Les vagues ont des reflets d’icebergs.

Les nuages qui étaient légions au réveil, ont été chassés d’un revers d’aquilon.

Il ne reste qu’à se réfugier au pied de ce qu’il reste de la dune pour observer la ronde des oiseaux marins.

Ils en ont vu d’autre, les bourrasques et autres rafales septentrionales n’ont plus de secret pour eux. À côté des tempêtes de l’Atlantique Nord, le Mistral a des mines de chérubin…

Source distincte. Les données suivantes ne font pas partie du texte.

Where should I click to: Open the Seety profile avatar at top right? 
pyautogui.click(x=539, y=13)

Une jeune mouette s’est posée au bord de l’estran, transie, face au vent, elle resserre ses plumes. Elle se fait toute petite, aplatie sur le sable humide, ferme les yeux pour mieux entendre le concert qui lui est offert par les gerbes de vagues tintinnabulant sous la brise de mer.

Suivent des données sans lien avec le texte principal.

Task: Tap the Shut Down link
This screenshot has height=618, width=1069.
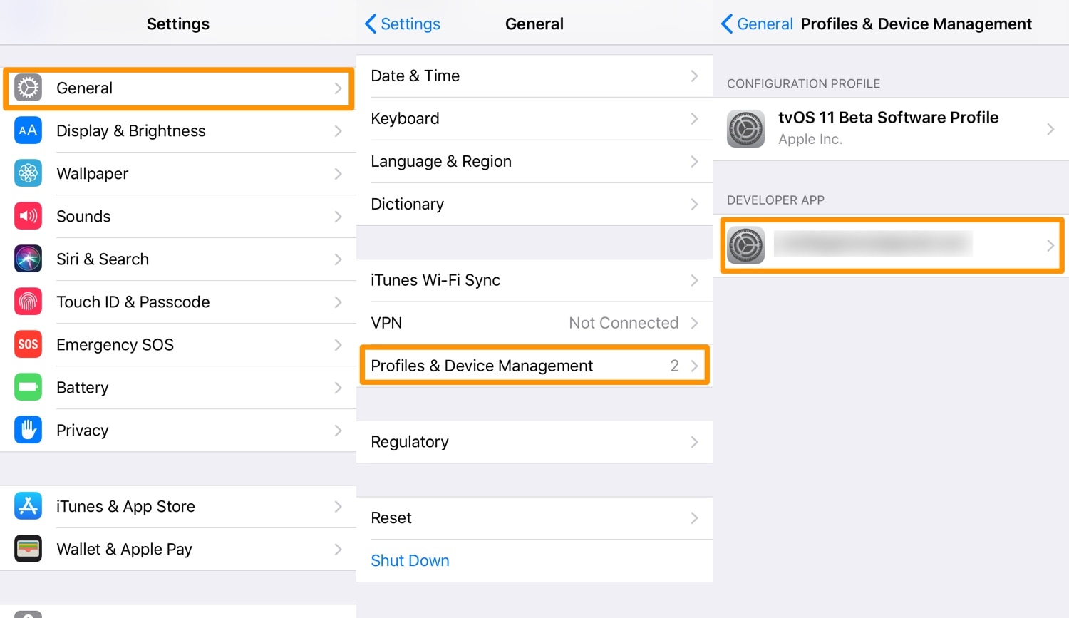Action: pyautogui.click(x=410, y=560)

Je capte son image sereine puis passe au large pour ne pas interrompre son plaisir.

Un été en bandoulière (22)

« Autour de nous, partout à perte de vue, l’espace infini, l’horizon bleu de la mer, l’horizon vert de la terre, les nuages, l’air, la liberté, les oiseaux envolés à toutes ailes, les vaisseaux à toutes voiles ; et puis, tout à coup, là, dans une crête de vieux mur, au-dessus de nos têtes, à travers une fenêtre grillée, la pâle figure d’un prisonnier. Jamais je n’ai senti plus vivement qu’ici les cruelles antithèses que l’homme fait avec la nature. »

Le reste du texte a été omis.